Task objective
Can you echo back the stretch of entries from the line containing "The width and height of the screenshot is (1000, 543)." through the line containing "(181, 282).", word for word and without the pictures?
# # # #
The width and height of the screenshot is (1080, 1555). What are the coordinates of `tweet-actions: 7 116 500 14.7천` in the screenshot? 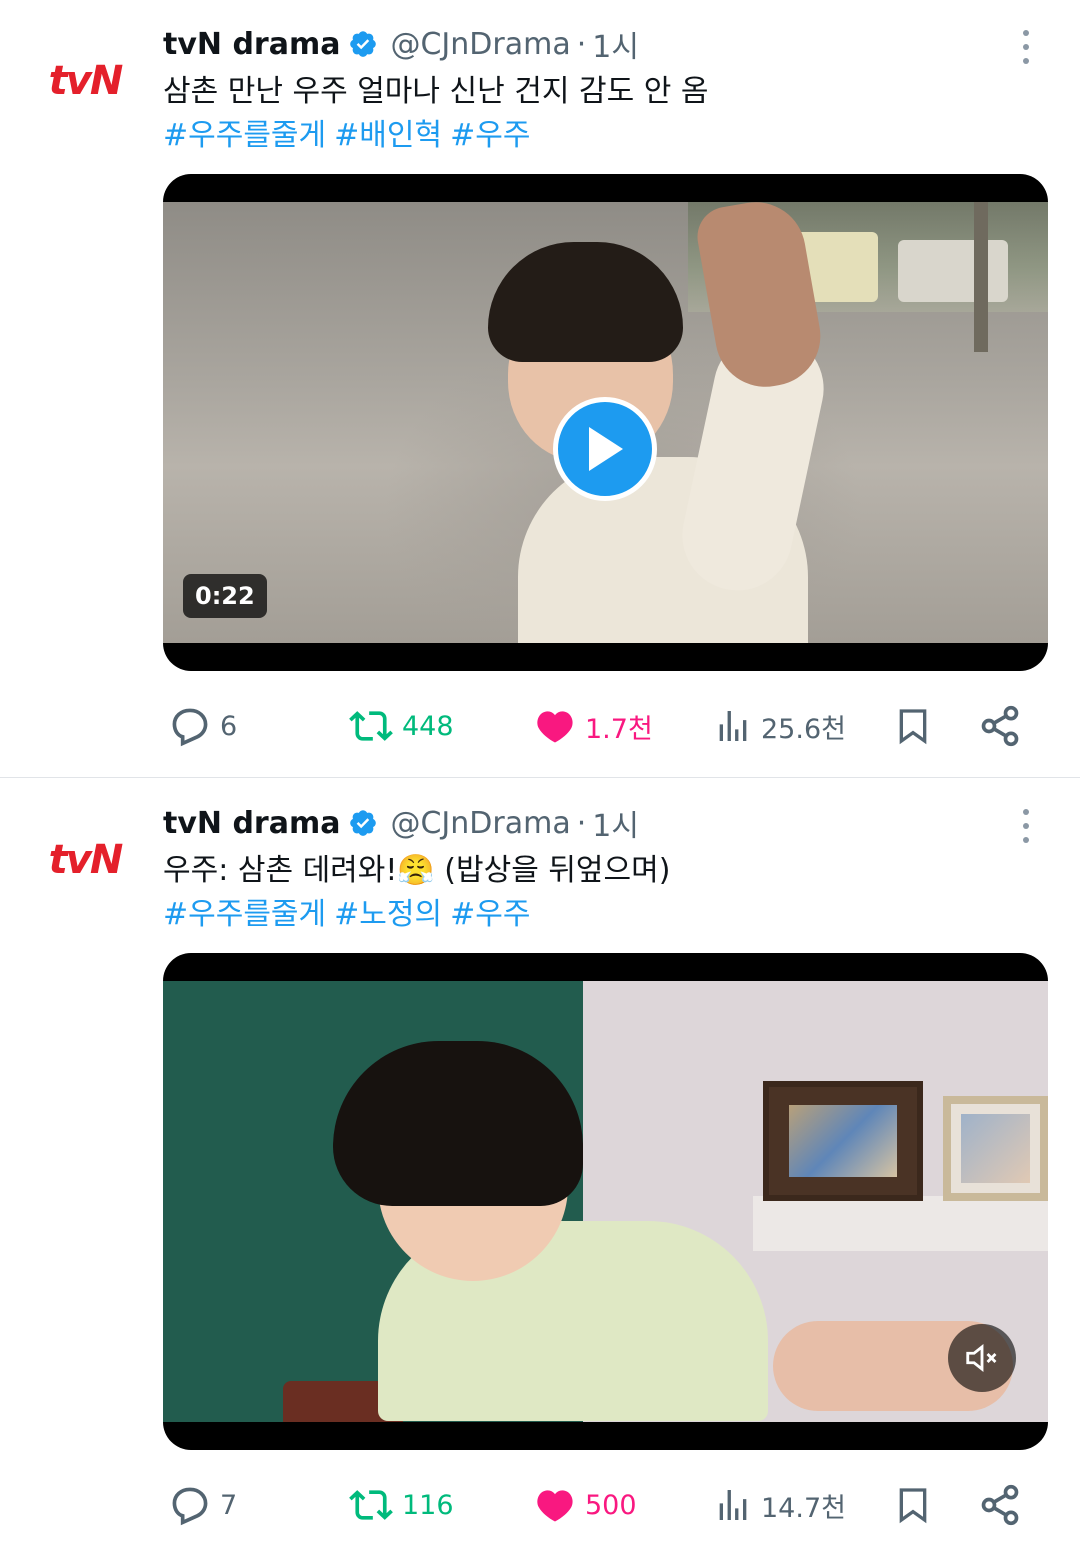 It's located at (606, 1505).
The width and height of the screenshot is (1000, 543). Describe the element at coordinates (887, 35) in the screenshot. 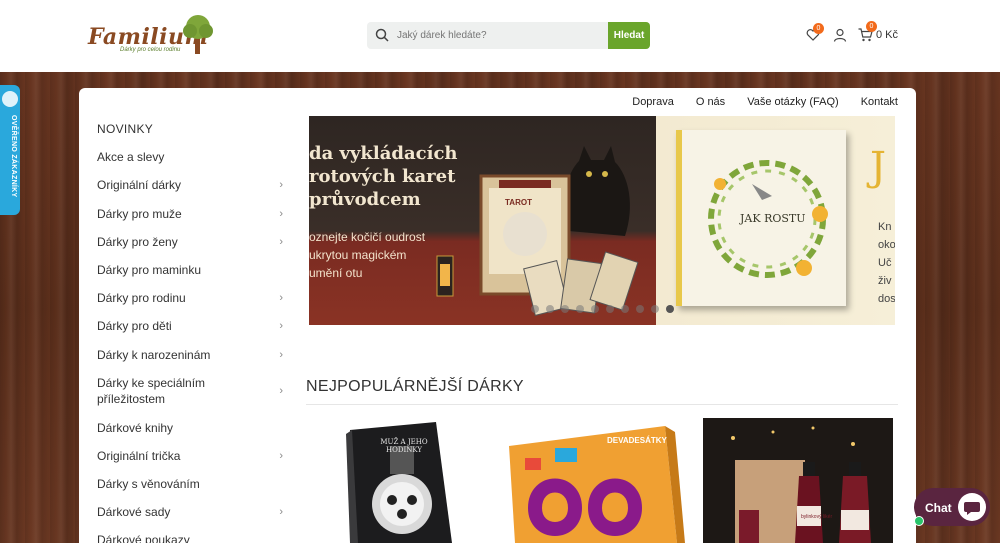

I see `cart-total: 0 Kč` at that location.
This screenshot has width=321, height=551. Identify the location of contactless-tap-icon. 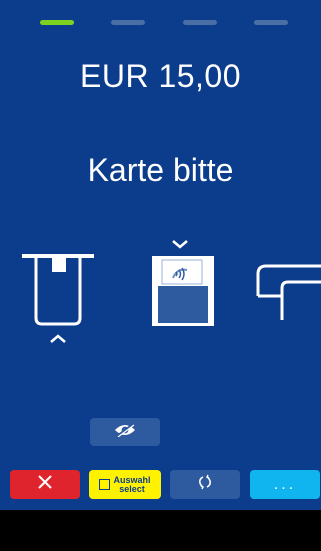
(181, 282).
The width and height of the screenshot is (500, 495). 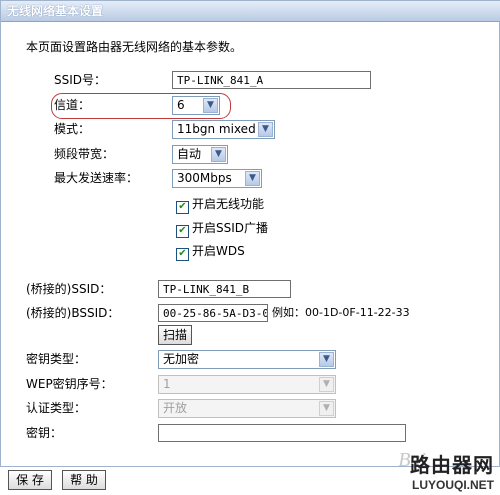 I want to click on wep-index-value: 1, so click(x=167, y=384).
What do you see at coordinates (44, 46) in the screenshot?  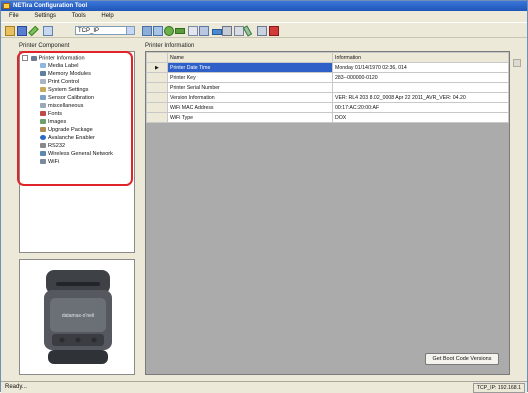 I see `printer-component-label: Printer Component` at bounding box center [44, 46].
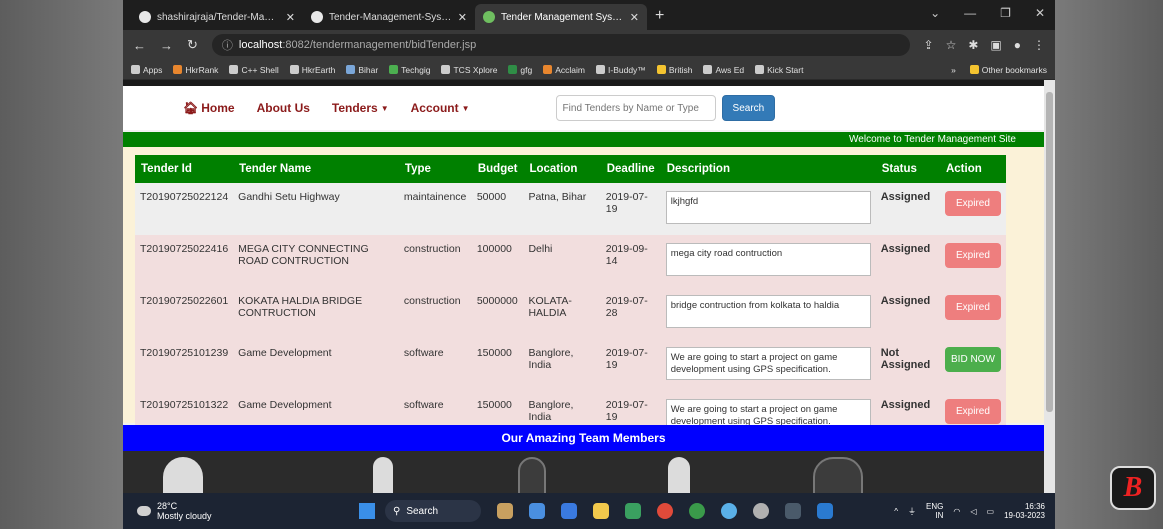 The width and height of the screenshot is (1163, 529). I want to click on usb-icon: ⏚, so click(912, 512).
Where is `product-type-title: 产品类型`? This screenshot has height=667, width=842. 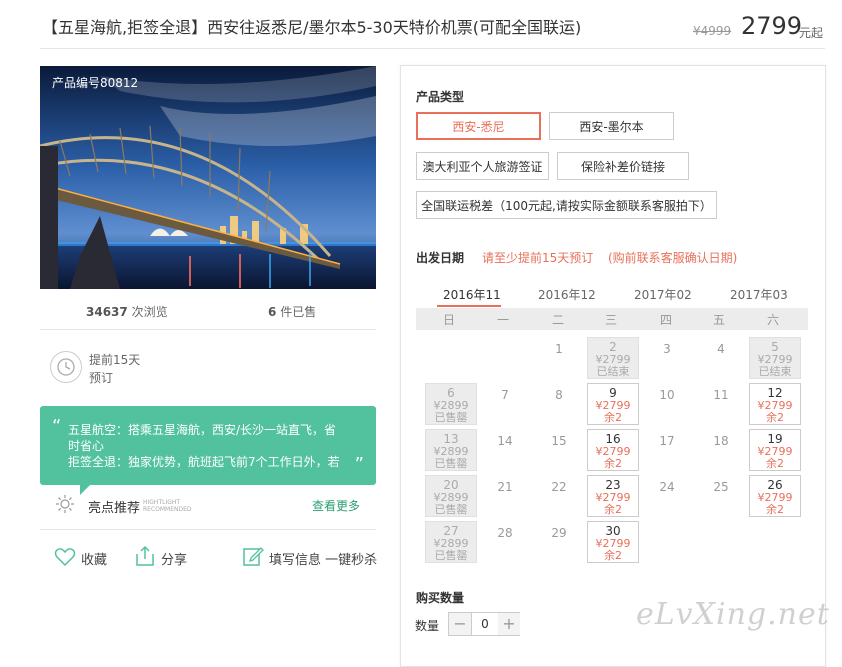 product-type-title: 产品类型 is located at coordinates (440, 97).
# # # #
Task result
The width and height of the screenshot is (1000, 543). Describe the element at coordinates (887, 35) in the screenshot. 

I see `cart-total: 0 Kč` at that location.
This screenshot has width=321, height=551. Identify the location of contactless-tap-icon. 
(181, 282).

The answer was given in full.